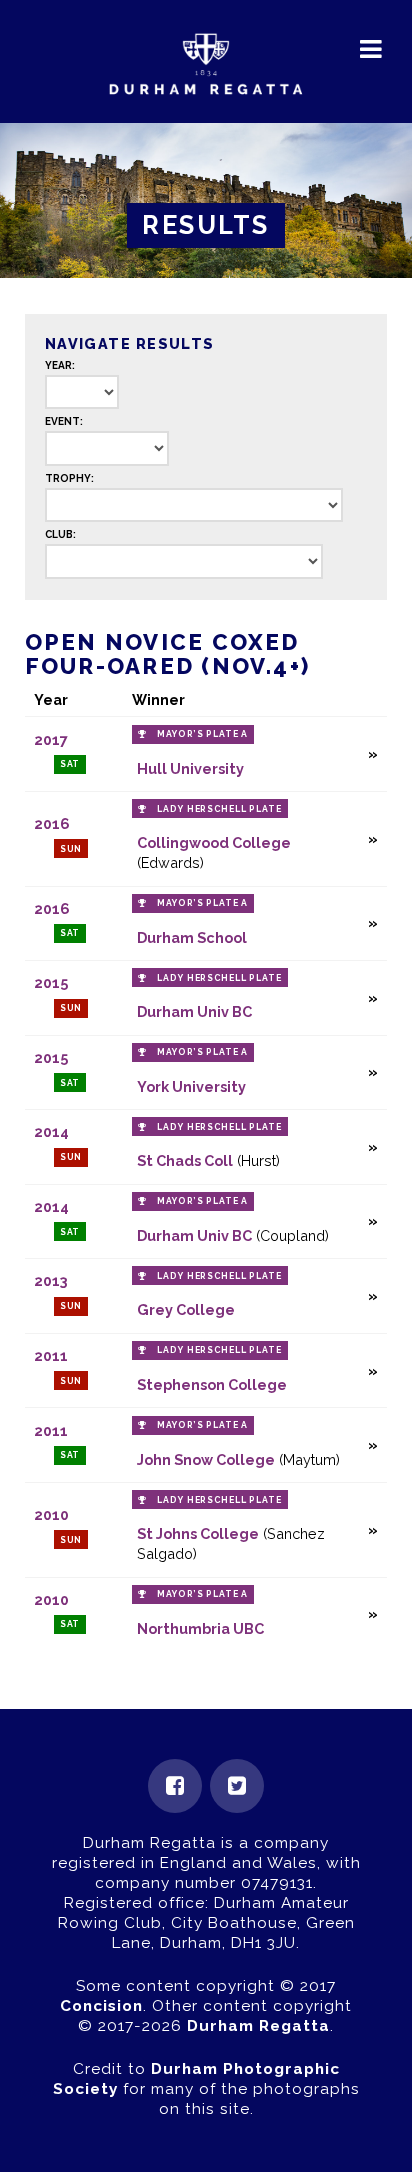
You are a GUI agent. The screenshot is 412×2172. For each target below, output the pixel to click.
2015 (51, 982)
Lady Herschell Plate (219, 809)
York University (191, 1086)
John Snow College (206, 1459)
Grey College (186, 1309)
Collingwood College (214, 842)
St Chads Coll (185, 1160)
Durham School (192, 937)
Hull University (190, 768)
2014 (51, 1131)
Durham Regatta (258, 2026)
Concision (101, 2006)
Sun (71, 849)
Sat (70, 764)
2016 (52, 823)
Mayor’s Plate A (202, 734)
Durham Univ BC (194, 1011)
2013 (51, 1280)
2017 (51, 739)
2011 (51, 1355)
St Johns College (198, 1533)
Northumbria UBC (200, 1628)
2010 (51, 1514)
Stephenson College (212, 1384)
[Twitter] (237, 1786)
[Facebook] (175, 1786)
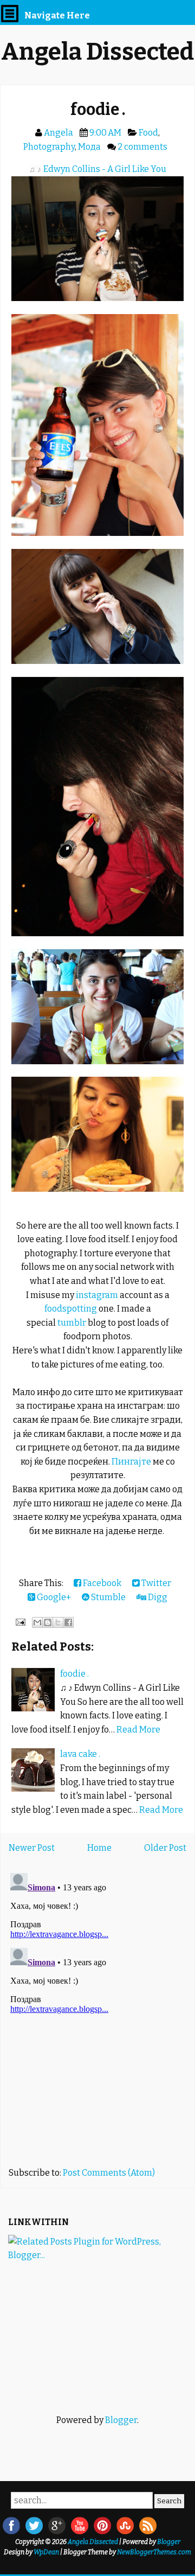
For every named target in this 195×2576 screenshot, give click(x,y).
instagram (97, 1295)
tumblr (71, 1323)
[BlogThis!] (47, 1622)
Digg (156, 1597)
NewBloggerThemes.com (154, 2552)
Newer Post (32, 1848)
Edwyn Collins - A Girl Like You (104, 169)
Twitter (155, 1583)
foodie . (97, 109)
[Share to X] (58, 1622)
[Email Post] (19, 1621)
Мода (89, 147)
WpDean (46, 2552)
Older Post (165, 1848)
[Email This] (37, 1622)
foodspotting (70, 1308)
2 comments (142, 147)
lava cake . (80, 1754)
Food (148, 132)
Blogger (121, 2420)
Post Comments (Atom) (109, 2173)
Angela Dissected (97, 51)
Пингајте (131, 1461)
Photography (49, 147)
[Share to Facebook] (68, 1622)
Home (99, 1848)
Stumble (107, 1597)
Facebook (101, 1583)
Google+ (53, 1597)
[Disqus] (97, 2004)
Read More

——————————

PROBLEM TO SOLVE →
Write the material out again exactly. Skip each picture.

RESPONSE AREA →
You are a GUI agent. The screenshot is 412×2172. For each target below, output the pixel to click.
2015 (51, 982)
Lady Herschell Plate (219, 809)
York University (191, 1086)
John Snow College (206, 1459)
Grey College (186, 1309)
Collingwood College (214, 842)
St Chads Coll (185, 1160)
Durham School (192, 937)
Hull University (190, 768)
2014 (51, 1131)
Durham Regatta (258, 2026)
Concision (101, 2006)
Sun (71, 849)
Sat (70, 764)
2016 (52, 823)
Mayor’s Plate A (202, 734)
Durham Univ BC (194, 1011)
2013 (51, 1280)
2017 (51, 739)
2011 (51, 1355)
St Johns College (198, 1533)
Northumbria UBC (200, 1628)
2010 (51, 1514)
Stephenson College (212, 1384)
[Twitter] (237, 1786)
[Facebook] (175, 1786)
For every named target in this 195×2576 screenshot, give click(x,y).
instagram (97, 1295)
tumblr (71, 1323)
[BlogThis!] (47, 1622)
Digg (156, 1597)
NewBloggerThemes.com (154, 2552)
Newer Post (32, 1848)
Edwyn Collins - A Girl Like You (104, 169)
Twitter (155, 1583)
foodie . (97, 109)
[Share to X] (58, 1622)
[Email Post] (19, 1621)
Мода (89, 147)
WpDean (46, 2552)
Older Post (165, 1848)
[Email This] (37, 1622)
foodspotting (70, 1308)
2 comments (142, 147)
lava cake . (80, 1754)
Food (148, 132)
Blogger (121, 2420)
Post Comments (Atom) (109, 2173)
Angela Dissected (97, 51)
Пингајте (131, 1461)
Photography (49, 147)
[Share to Facebook] (68, 1622)
Home (99, 1848)
Stumble (107, 1597)
Facebook (101, 1583)
Google+ (53, 1597)
[Disqus] (97, 2004)
Read More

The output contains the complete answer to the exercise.